Many readers will know I'm retiring from the council - from politics - in May next year. There are lots of reasons for this (the main one being my wife saying, when asked what she was doing today, "what part of retired don't you understand?"). But another reason is that, while politics has always been unpleasant - check out Gillray's cartoons if you think this a new thing - we are now in an age where the culture of the bully is triumphant. Most importantly, the target of the bullies is now the personal and private not the public and political. It's noteworthy that the very first response of the Labour Party to the Conservatives selecting Shaun Bailey, a working-class black Londoner, as their candidate for Mayor of London is to construct a personal attack - not about policies but a trawl through Twitter to find something, anything, that puts Bailey in a bad light. We can be sure that somewhere in Labour HQ (or City Hall) there's somebody tasked with digging dirt about Bailey - not just daft things he might have said but a trawl through the sewers looking for people who'll have some hard to dismiss story.
Looking over the pond at the recent US Senate hearings for Brett Kavanaugh we see the end game of this bullying culture. A process supposed to examine professional suitability, qualification and experience hijacked by a process of politically-driven character assassination. An assassination sweetly wrapped up in a candy coating of women's rights, "me too" and concerns about historic sexual abuse. It may be that I am a cynic but, while I understand why three decades ago, many accusations of sexual assault wouldn't get the serious response from the police they get today, I can't understand why the allegation was presented to a newspaper and a democratic member of congress not to an authority able to investigate, arrest and make charges?
It may be that all the accusations here are true (and please can we stop with the entirely faith-based "I believe the woman" nonsense) but it still reminds us that all of us - and especially politicians on the right - will be subject to this sort of bullying examination. I note the justifications from hangers on to the bullying mobs braying for blood - "structural oppression", "listening to victims", "privilege". Some of it - "privileged white men roaring themselves puce" - is almost poetic. But none of it hides the jarring reality that this is not about justice, indeed it is quite the opposite - justice is set aside because of who the target is (rich, right-wing, male).

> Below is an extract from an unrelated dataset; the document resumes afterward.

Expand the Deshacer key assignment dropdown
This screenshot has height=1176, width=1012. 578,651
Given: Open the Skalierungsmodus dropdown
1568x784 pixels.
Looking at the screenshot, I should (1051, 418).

The very identity of the target is enough to justify ignoring the normal rules of decency and law - they are right wing therefore they are, in the eyes of the righteous mob, sinners to be destroyed - "In every restaurant, shop, office, corridor and street" as The Guardian's Caitlin Moran Tweeted echoing John McDonnell's call to violence:
He told the Unite the Resistance rally that elected Conservative MPs should be targeted because they are “social criminals”.I wish my colleagues looking to fight elections against this sort of mob all the very best against people who propose strikes and violence if the public vote the wrong way and who believe that vile personal attacks are the way to conduct political debate. I look in awe as women like Kate Andrews rise above bigoted, unpleasant personal attacks and I wonder how long it will be before one of these baying mobs gets their way as some young right-wing politician kills themself. The unremitting negativity of the language, the personal attacks, the refusal to debate other than in terms of insult, the waving of identity rights as a way to close down debate - a putrid stew of nastiness designed to make it impossible for people to set out a case for conservatism.
Mr McDonnell added: “I want to be in a situation where no Tory MP, no Tory or MP, no Coalition minister can travel anywhere in the country or show their face anywhere in public without being challenged by direct action.”

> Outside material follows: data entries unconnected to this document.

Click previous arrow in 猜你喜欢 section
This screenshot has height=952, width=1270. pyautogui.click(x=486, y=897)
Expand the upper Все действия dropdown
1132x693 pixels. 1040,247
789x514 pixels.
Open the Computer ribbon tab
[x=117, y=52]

If we want good people to go into politics, we've got to stop this grisly pantomime because right now all it leaves is triumphalist bullies waving the heads of defeated opponents on sticks. I know there's always been a gladiatorial element in politics but it was, most of the time, conducted on the basis of ideas, policies and debate not on shouting down, banning or closing off that debate while attacking the opponent on the basis of something they said after five pints when they were seventeen. Nobody survives that sort of attack and politics is made the worse for it, where once there was a sense that we served the folk who elect us there is now just a bear pit watched by that blood-speckled mob high on the pornography of violence.

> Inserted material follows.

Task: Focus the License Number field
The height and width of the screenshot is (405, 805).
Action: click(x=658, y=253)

And away from that pit there's another world, one of ordinary people bemused by the sheer unpleasantness of it all. For some it is simply reframed as another branch of the entertainment business but for many its why they think so little of politics and politicians - "they're all the same", "crooks", "only in it for themselves", "not interested in us". I've heard these comments all my life, my wife gets angry when people say them in my presence, and I know they don't apply to most politicians, especially local politicians, but the spectacle of character assassination, name-calling and personal attack, egged on by that mob, makes it easy to see why people say these things.
So, with apologies for the slightly ranting nature of this, I think you'll understand why I'm pleased I leave politics in a few months time. And to those conservatives still active or wanting to get involved - especially in national politics - stand up for what you believe, speak clearly, ignore the bullies and don't let the mob win.